> [Work item] Only the text of the entries below should appear in your exact transcription; leave out every picture.

> [The records]
· · · ·

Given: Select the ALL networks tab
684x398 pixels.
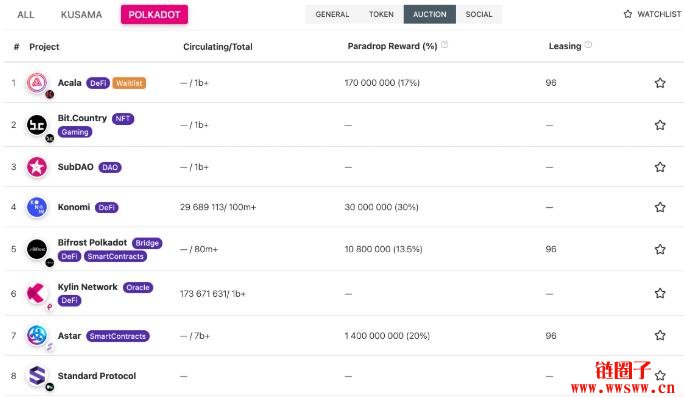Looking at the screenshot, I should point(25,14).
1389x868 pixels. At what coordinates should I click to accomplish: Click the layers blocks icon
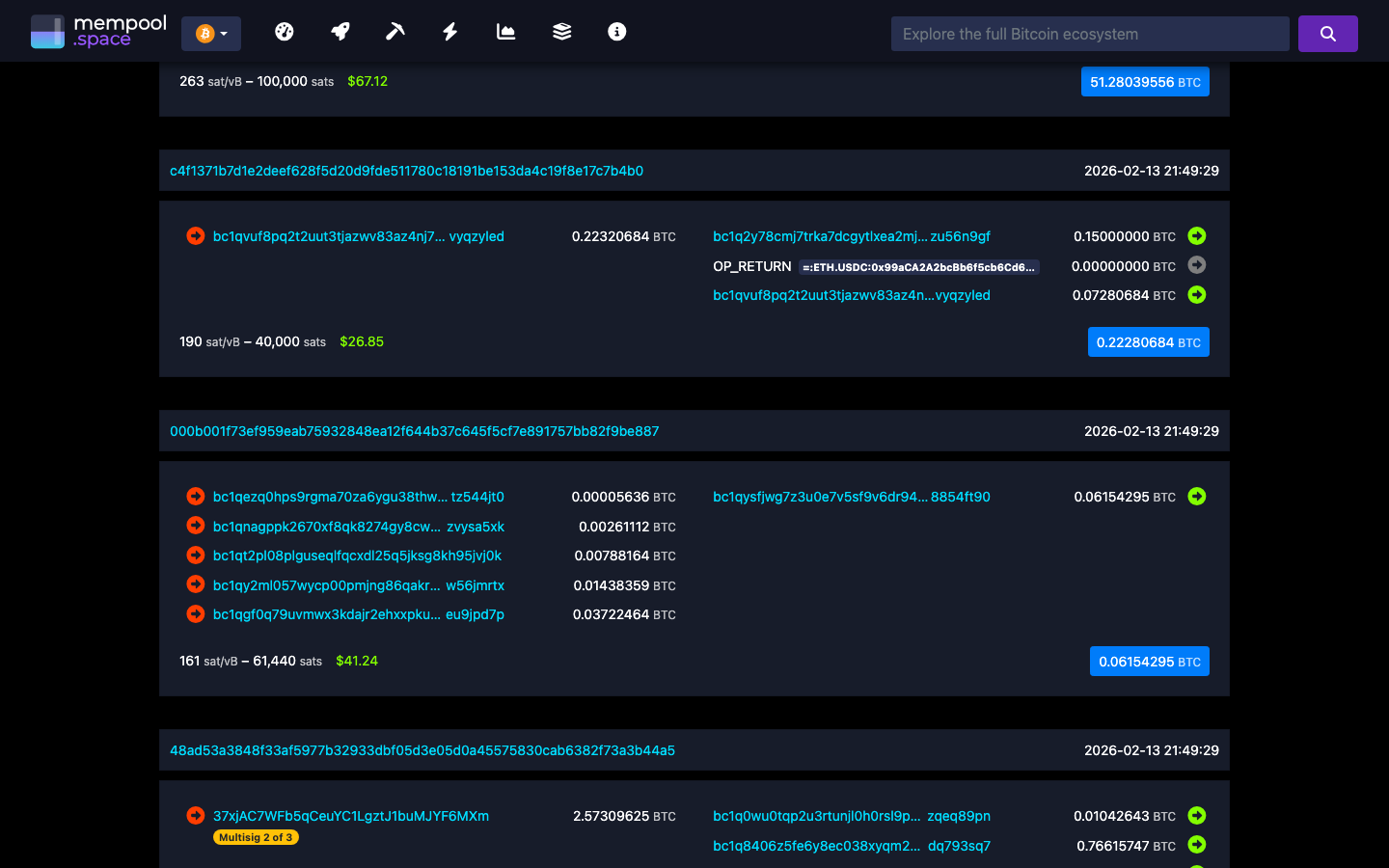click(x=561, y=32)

· · · ·

> [Final answer]
Given: Select the ALL networks tab
684x398 pixels.
Looking at the screenshot, I should point(25,14).
1389x868 pixels. At what coordinates should I click to accomplish: Click the layers blocks icon
click(x=561, y=32)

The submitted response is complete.